Physics-based simulation of stress-induced and electromigration-induced voiding and their interactions in on-chip interconnects

Abstract

A novel physics-based simulation model of electromigration (EM) and stress-migration (SM) induced degradation of electrical characteristics of on-chip interconnects is developed based on the coupled evolution of stress and voiding resolved by means of finite element simulations (FEM). The void evolution tracked with the phase field methodology, is linked with the evolution of EM/SM induced stress, which are generated in the metal segments by the interaction of the inelastic deformations due to divergences of atomic fluxes with the rigid confinement. Accounted atomic exchange between the metal and void surface removes a limitation on the void volume conservation. Developed simulation methodology allows to predict effects of the metal segment architecture and geometry, metal morphology and texture, as well as atomic diffusivities along the variety of migration venues on voiding-induced degradation of interconnect electrical conductance.
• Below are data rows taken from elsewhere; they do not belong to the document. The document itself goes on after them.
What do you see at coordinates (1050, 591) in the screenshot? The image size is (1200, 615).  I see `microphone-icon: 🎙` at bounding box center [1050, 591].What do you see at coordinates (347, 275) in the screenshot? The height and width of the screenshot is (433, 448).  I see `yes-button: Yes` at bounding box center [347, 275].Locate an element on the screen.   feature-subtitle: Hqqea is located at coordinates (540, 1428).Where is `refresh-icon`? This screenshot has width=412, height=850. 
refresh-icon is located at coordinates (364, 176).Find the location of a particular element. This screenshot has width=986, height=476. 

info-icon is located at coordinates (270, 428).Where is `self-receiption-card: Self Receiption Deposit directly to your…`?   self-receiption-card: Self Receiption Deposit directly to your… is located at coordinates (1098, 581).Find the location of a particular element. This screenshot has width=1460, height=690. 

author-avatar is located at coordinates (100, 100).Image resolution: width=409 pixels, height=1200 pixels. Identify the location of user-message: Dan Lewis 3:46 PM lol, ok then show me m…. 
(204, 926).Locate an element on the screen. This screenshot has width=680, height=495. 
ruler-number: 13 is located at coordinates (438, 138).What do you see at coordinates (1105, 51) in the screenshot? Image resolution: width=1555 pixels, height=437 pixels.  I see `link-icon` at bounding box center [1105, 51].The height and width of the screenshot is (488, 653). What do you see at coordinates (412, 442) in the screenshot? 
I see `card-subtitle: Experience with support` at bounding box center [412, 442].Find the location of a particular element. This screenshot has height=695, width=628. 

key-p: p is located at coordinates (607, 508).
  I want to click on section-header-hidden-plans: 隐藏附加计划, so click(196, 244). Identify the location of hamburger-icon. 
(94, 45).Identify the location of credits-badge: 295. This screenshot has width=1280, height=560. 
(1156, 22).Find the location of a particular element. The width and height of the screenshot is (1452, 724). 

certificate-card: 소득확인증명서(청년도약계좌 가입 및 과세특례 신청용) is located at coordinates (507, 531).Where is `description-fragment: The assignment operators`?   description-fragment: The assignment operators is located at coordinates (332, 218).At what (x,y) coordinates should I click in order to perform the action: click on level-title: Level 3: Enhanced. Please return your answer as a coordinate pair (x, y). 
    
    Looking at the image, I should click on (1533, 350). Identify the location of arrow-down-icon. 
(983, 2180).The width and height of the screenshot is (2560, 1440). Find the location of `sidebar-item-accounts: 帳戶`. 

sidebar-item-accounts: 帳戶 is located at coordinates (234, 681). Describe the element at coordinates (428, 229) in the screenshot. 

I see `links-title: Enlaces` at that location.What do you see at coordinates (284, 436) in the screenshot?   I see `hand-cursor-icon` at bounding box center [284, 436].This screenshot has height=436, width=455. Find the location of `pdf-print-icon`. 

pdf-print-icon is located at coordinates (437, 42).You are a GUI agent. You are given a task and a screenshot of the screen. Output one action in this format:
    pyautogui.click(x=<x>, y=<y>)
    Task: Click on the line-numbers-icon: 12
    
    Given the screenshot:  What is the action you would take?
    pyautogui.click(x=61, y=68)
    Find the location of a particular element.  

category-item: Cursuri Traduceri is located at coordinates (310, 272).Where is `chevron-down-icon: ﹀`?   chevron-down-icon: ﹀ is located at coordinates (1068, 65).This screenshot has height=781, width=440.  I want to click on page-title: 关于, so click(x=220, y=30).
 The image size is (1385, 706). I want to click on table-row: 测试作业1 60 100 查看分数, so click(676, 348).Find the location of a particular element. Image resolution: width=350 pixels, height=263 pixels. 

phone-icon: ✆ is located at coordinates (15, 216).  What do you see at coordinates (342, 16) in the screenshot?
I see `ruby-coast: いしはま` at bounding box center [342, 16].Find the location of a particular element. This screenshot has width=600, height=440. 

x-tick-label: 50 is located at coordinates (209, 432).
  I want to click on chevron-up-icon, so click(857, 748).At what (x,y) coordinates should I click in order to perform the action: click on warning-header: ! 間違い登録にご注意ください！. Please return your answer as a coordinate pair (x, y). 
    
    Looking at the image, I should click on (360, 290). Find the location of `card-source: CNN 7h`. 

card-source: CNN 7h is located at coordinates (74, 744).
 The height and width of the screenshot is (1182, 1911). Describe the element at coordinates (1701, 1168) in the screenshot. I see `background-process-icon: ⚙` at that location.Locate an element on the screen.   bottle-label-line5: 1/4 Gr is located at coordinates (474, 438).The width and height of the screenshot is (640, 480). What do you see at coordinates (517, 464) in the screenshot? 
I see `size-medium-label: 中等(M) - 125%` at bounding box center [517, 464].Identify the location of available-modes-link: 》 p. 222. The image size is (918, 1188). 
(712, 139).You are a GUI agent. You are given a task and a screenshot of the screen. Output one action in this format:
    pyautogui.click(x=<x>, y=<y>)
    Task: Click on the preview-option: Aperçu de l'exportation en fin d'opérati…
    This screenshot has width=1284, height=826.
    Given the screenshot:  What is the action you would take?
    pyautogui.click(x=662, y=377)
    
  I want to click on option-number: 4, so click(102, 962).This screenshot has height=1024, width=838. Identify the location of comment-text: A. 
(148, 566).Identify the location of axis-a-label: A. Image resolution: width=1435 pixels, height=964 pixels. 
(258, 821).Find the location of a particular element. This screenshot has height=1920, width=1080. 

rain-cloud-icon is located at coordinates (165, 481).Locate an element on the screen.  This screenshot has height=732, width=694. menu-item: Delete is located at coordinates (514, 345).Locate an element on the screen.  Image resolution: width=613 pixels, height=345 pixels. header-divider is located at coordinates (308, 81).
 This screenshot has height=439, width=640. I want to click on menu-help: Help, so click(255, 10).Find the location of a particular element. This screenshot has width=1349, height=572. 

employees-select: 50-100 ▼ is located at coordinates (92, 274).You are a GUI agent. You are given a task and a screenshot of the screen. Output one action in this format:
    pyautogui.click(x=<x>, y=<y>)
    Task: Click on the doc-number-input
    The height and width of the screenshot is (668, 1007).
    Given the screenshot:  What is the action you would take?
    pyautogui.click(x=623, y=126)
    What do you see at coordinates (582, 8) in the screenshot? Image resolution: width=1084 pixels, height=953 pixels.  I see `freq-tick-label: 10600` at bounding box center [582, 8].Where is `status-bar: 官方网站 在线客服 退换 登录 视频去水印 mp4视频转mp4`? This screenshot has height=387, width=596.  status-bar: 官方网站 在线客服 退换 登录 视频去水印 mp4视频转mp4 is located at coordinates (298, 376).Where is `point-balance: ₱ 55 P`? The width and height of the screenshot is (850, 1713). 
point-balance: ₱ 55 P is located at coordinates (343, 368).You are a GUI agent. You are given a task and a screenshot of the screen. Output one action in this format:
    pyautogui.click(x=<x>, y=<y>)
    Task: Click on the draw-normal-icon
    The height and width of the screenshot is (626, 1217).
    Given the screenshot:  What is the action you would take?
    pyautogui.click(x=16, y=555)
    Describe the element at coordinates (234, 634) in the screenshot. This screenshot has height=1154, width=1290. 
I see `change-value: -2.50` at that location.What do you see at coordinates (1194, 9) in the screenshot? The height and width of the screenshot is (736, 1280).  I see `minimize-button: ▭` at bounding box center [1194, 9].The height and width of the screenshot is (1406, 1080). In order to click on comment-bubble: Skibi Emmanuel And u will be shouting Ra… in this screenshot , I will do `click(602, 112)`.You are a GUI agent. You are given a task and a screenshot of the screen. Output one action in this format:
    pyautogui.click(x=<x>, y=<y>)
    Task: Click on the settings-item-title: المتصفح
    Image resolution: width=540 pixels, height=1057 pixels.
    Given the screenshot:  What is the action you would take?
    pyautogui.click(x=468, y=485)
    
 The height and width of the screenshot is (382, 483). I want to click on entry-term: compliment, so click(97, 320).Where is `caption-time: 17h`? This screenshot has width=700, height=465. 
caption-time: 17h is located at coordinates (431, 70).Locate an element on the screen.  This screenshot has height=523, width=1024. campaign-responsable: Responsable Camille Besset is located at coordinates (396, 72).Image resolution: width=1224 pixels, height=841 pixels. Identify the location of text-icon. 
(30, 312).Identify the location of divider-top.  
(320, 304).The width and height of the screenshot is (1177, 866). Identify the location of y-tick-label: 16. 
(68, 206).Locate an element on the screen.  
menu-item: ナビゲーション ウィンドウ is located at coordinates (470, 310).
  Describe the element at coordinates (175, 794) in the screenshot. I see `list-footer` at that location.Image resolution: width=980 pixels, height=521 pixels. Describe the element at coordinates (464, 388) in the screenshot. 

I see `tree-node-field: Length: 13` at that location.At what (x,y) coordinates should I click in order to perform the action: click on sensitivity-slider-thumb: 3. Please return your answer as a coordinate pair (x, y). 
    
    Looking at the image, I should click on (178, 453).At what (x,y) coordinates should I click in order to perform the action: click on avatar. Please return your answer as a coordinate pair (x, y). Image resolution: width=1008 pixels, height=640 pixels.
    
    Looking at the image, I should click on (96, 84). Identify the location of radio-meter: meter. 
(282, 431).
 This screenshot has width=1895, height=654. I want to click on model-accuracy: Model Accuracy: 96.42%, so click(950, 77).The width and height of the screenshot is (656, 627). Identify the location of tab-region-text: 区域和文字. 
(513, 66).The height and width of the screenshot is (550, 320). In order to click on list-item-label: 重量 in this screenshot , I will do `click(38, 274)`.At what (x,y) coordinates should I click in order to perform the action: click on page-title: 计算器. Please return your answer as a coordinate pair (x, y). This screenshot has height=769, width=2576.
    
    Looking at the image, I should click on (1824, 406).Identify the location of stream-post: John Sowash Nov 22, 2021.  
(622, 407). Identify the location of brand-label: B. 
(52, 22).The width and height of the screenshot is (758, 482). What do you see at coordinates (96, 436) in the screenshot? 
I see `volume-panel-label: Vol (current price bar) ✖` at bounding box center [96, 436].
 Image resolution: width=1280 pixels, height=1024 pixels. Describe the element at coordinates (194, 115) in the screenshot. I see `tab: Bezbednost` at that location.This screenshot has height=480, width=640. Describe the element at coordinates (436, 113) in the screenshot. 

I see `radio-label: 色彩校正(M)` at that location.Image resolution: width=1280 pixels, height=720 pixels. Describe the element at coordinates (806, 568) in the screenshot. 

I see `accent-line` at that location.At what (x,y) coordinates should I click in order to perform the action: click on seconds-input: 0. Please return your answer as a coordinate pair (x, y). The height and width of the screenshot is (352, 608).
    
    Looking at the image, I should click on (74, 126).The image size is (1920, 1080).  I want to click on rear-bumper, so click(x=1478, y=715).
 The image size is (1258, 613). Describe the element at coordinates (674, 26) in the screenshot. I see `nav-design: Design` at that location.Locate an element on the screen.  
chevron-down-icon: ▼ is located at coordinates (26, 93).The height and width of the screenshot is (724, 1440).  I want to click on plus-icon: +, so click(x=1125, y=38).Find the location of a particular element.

Results of performed simulation indicate that the pre-existed stress induced voids (SIV) can evolve under the action of applied electric current and affect interconnect reliability. The developed physics-based simulation methodology can help to address reliability concerns by optimizing the properties of interconnect materials and modifying the physical design of the interconnect layouts in order to achieve EM resistant on-chip interconnects.